Dias, who moved to Japan several years ago, planned to open a real mini-golf course there. But when he couldn’t secure enough financing, he changed course and developed a mini-golf app for the iPhone, iPad, iPod Touch and Android.
“The miniature golf I remembered from my childhood with fun obstacles and themes just doesn’t exist in Japan,” says Dias, who was so influenced by his junior year studying in Japan that he returned there to live three years ago.
Recently, Putter King won third place for Best Sports Game for Android in the annual Best App Ever contest sponsored by 148Apps.com. The app also received honorable mention in the Best Kids Game for Android category.
Putter King features 18 holes designed around “Adventures in Japan” and “Trip Around the World,” plus six locked holes that you have to complete a challenge to access. Three more holes, based on designs submitted during a recent contest, are coming soon.
Colorful, playful 3D high-definition graphics featuring hills and bridges, greens and water hazards, and creative obstacles (use the chopstick bridge to cross the giant bowl of ramen noodles) give the feel of a real miniature-golf course. Line up your shot with the helpful aid of aiming dots and then let it fly by dragging your finger down a slider for distance and then back up for the speed of your shot; swipe too slowly and your ball rolls back down a hill; swipe too quickly and you’ll end up out-of-bounds (and incur a one-stroke penalty).
Slip your shot by the sumo wrestler for a hole-in-one (a straight shot, but watch out for the swaying loincloth), and your Putter King avatar will be celebrating. Get a hole-in-29 on the subway hole (hint: the little subway doors actually open and close, an observation that eluded me for 28 shots), and “Putty” will be shaking his head in disgust and you’ll be throwing your iPhone.
“The game is definitely challenging,” Dias answers diplomatically when asked if 29 shots on one hole is some kind of record. “Putting together a string of great shots is very difficult, much like real golf. The average player can have a great putt on any given hole, but being able to do it consistently is challenging.”

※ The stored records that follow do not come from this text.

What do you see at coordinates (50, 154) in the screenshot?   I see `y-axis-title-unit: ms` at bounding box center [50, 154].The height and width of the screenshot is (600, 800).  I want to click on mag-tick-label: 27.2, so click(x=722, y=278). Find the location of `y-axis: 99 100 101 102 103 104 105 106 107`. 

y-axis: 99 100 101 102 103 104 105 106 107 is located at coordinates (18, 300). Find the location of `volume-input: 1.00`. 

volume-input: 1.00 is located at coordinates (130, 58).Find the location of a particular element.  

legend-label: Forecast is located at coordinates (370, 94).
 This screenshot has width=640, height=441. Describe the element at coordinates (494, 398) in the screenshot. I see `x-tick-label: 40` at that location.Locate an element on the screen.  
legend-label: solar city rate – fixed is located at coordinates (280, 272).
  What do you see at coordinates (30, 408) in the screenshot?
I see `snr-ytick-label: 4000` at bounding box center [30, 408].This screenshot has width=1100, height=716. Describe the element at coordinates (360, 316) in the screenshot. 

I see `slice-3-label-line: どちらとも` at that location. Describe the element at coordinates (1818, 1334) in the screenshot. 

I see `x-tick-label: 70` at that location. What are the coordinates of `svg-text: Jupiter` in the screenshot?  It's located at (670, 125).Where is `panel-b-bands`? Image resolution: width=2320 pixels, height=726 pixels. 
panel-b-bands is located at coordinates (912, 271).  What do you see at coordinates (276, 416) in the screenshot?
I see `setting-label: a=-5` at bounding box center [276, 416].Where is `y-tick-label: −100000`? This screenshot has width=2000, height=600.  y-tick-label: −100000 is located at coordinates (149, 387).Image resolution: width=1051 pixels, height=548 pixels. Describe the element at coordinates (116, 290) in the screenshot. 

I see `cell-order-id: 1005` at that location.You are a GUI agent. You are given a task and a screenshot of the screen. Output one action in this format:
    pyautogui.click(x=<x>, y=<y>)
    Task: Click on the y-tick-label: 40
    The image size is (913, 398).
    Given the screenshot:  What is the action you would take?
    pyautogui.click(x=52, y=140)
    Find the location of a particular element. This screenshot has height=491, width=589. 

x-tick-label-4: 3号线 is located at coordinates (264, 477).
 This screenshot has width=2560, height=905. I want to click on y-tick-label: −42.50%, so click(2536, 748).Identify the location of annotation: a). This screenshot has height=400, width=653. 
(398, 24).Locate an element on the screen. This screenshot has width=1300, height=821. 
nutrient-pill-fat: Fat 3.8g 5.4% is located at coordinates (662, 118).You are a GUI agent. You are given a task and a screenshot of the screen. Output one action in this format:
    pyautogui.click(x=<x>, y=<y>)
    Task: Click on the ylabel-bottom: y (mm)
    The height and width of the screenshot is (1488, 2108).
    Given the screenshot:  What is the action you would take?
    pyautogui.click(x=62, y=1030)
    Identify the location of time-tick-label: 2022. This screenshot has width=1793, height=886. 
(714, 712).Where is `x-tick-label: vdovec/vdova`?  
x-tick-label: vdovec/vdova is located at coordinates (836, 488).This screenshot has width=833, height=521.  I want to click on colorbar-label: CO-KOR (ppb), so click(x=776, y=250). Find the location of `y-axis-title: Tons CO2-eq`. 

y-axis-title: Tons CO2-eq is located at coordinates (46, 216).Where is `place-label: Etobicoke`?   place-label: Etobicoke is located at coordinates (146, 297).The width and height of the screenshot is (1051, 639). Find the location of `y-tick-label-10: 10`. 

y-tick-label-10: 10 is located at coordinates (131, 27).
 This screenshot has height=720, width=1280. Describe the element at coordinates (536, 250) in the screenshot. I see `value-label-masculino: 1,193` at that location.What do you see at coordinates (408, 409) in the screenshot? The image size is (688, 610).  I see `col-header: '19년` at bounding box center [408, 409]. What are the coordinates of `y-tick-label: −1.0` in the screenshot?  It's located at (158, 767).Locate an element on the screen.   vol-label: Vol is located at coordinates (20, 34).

Dias grew up playing mini-golf at Baker’s Golf in Lanesboro, Mass. After graduating from Wake Forest, he worked for several years at PNC Capital Markets in Charlotte. When the company relocated its offices to New York City several years ago, he decided the time was right to follow his dream of returning to Japan, and he found a job teaching English to Japanese businessmen. “I really enjoyed my time in Japan with the Wake Forest study-abroad program, and I always wanted to find a way to get back,” he says.
Putting his Wake Forest business major to work, he spent six months researching and writing his business plan for what became Putter King. “More than any specific class, I think the business school does a great job of teaching students how to think critically about different business problems, risks and strategies,” says Dias, who still keeps up with business professor Sherry Jarrell. “Starting a business in your home country is daunting in itself, but starting a business in a foreign country, I wanted to be sure I was sharp on everything.”
Dias still hopes to build windmills and water hazards on real courses, but for now Putter King enthusiasts will have to practice their putting skills on their iPhone or Android. And might a Wake Forest-based design, say “Adventures in Tribble Hall,” a definite par 29, be on the horizon? Dias is committed to growing Putter King: “One of my future goals is to bring the brand to the U.S., and I would love to open a Wake Forest-themed course in Winston-Salem.”
Putter King is available for $2.99 at the App Store.